Task to complete:
Nothing outside the range below should be printed. Output exactly the lines from the line with "6/1997] (30, 557)" to the line with "Biblioteca Digitale | L’archivio", both included.

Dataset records
- - - -

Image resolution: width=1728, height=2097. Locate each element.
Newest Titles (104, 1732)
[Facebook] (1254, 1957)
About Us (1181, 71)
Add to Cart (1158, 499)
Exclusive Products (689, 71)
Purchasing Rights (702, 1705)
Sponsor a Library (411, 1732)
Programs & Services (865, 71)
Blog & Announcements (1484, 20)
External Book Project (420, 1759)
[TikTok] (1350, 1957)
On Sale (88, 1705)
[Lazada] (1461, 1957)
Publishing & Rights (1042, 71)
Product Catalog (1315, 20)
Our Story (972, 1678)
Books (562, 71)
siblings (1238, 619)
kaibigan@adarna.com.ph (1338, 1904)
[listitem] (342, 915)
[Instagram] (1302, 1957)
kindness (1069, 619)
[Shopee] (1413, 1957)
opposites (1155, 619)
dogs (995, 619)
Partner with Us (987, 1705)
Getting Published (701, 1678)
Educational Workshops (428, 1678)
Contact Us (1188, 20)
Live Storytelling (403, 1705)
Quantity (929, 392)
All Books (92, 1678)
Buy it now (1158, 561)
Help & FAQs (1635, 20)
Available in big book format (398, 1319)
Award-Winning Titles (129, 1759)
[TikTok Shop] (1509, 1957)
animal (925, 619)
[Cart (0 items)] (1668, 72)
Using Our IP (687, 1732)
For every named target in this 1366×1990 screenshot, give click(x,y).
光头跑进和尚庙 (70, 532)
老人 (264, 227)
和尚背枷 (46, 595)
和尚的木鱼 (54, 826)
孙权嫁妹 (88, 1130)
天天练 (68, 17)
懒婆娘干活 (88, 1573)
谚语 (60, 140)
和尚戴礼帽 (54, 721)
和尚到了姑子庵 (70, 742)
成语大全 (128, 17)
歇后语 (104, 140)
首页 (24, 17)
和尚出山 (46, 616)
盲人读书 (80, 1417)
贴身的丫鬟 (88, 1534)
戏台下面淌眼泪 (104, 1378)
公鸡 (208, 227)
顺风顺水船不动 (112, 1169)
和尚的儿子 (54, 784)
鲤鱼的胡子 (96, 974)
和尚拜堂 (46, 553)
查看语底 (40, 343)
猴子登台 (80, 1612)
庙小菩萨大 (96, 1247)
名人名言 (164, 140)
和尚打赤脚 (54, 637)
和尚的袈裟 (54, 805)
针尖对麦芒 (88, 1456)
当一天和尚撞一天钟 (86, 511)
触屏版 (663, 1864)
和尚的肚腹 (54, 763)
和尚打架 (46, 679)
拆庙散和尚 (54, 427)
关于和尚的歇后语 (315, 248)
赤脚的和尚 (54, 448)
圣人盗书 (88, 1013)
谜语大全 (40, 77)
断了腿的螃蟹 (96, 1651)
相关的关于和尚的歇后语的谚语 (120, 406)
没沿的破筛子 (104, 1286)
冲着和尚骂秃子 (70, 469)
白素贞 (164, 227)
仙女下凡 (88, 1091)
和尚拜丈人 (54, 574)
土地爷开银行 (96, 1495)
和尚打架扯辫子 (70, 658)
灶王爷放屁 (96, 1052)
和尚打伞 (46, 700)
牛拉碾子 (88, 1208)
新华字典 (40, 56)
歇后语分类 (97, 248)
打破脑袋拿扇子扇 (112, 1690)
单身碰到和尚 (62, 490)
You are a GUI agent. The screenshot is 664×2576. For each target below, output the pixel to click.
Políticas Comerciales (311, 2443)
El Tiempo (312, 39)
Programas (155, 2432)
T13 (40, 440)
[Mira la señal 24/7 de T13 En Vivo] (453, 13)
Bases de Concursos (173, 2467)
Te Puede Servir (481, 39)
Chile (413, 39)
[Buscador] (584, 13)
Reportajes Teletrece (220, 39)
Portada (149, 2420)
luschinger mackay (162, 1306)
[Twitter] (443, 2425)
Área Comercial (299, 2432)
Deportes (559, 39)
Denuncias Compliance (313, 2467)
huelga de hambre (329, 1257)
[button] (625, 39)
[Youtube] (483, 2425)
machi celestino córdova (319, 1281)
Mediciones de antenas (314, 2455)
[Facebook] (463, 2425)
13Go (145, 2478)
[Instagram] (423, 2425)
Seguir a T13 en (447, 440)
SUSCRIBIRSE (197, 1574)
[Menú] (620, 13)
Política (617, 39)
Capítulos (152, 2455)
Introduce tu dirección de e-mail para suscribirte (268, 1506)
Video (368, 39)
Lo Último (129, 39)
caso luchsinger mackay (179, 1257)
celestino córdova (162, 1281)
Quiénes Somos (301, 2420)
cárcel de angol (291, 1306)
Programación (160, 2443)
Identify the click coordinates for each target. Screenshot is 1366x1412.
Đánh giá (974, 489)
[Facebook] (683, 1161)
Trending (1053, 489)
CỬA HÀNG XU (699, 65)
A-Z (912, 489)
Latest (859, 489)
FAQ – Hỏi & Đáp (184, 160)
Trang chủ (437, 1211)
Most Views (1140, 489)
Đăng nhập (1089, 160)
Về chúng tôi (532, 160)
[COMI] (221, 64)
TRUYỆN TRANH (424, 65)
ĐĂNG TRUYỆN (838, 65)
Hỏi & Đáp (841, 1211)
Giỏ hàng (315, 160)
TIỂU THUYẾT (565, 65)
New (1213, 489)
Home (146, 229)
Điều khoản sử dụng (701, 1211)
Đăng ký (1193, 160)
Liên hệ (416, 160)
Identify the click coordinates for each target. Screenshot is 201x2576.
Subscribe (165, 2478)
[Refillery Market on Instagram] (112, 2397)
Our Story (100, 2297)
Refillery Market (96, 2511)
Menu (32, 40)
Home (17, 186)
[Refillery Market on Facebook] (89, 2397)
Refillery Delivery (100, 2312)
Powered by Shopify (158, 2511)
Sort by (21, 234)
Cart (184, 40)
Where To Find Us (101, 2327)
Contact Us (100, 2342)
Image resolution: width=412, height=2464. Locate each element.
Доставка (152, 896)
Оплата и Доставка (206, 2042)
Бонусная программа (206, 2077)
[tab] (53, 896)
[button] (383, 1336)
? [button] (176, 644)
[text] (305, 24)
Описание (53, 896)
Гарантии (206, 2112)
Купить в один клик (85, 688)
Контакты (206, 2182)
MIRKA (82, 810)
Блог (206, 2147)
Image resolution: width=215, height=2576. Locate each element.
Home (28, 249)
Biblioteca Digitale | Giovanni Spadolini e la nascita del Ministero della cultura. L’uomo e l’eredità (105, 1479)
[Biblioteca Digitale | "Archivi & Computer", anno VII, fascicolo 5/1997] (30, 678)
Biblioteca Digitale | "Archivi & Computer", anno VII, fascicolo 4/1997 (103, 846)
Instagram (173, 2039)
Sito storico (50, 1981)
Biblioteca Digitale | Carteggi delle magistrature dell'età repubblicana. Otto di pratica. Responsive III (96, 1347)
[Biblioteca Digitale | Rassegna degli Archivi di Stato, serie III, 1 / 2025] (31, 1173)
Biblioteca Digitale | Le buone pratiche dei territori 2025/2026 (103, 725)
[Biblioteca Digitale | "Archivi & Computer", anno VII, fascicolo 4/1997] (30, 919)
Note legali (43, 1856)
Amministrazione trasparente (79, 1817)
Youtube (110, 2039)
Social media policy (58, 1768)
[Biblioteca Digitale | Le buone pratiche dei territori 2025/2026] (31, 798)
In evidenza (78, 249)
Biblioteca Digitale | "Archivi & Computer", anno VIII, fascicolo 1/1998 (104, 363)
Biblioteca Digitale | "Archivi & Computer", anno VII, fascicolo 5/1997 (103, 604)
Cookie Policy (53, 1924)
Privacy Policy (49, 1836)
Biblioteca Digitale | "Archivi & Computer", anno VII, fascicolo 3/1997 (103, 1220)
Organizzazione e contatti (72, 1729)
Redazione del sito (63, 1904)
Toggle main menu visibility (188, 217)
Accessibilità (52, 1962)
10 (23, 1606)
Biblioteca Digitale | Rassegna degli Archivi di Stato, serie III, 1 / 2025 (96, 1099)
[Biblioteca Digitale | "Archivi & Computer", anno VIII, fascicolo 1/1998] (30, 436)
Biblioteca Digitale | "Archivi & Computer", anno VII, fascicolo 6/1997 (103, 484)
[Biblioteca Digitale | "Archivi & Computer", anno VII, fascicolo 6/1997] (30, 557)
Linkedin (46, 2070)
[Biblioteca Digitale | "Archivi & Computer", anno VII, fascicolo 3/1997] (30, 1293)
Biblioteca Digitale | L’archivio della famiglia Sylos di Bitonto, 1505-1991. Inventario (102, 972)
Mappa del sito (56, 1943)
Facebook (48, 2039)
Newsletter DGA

- - - -

Answer below:
[Biblioteca Digitale | "Archivi & Computer", anno VII, fascicolo 6/1997] (30, 557)
Linkedin (46, 2070)
[Biblioteca Digitale | "Archivi & Computer", anno VII, fascicolo 3/1997] (30, 1293)
Biblioteca Digitale | L’archivio della famiglia Sylos di Bitonto, 1505-1991. Inventario (102, 972)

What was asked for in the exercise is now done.